_The data_:

- - - - - - -

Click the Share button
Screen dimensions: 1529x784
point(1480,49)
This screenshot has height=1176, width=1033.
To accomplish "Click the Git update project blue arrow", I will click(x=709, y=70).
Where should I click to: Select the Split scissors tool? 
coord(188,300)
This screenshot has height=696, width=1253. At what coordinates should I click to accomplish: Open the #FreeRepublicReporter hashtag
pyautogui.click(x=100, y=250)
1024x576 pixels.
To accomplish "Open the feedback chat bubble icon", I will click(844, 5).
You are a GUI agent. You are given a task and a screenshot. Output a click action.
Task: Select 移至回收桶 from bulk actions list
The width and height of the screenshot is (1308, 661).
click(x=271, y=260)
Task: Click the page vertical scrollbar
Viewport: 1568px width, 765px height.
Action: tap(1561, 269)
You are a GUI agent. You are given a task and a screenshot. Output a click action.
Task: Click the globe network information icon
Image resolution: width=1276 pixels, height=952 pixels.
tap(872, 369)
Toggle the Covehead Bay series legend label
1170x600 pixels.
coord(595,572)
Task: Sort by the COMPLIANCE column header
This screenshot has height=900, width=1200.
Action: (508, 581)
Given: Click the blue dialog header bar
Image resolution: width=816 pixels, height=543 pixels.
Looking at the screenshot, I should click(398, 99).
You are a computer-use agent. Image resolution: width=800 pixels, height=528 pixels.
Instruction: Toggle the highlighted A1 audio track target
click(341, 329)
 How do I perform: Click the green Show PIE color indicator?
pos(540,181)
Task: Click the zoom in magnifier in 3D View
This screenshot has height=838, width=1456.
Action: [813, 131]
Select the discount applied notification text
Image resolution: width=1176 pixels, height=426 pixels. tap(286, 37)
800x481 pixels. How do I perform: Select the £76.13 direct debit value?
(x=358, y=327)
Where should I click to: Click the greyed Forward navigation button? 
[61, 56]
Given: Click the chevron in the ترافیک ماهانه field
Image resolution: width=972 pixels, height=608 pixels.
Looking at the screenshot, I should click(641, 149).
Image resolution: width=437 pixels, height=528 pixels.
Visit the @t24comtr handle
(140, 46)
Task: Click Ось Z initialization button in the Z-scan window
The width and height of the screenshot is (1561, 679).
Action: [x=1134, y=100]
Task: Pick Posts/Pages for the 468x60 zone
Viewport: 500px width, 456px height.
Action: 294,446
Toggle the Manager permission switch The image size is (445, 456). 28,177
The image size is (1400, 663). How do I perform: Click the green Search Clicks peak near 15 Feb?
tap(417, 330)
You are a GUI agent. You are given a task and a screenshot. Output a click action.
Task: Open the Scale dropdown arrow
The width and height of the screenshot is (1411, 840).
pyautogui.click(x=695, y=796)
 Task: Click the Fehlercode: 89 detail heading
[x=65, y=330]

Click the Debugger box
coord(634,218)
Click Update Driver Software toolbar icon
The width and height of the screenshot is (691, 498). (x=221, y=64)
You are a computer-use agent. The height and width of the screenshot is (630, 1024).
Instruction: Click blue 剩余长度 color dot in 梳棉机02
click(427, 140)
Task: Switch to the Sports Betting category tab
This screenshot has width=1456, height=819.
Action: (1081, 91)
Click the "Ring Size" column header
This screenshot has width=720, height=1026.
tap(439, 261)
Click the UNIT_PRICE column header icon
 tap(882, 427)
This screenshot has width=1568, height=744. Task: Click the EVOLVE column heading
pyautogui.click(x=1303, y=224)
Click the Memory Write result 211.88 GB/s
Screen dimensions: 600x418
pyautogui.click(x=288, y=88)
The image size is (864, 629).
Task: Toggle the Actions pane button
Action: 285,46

- - - - - - -

_Stated problem_: Reproduce verbatim the records from the line with "Given: Click the chevron" to the line with "tap(417, 330)".

_Problem solution_:
Given: Click the chevron in the ترافیک ماهانه field
Image resolution: width=972 pixels, height=608 pixels.
Looking at the screenshot, I should click(641, 149).
Image resolution: width=437 pixels, height=528 pixels.
Visit the @t24comtr handle
(140, 46)
Task: Click Ось Z initialization button in the Z-scan window
The width and height of the screenshot is (1561, 679).
Action: [x=1134, y=100]
Task: Pick Posts/Pages for the 468x60 zone
Viewport: 500px width, 456px height.
Action: 294,446
Toggle the Manager permission switch The image size is (445, 456). 28,177
The image size is (1400, 663). How do I perform: Click the green Search Clicks peak near 15 Feb?
tap(417, 330)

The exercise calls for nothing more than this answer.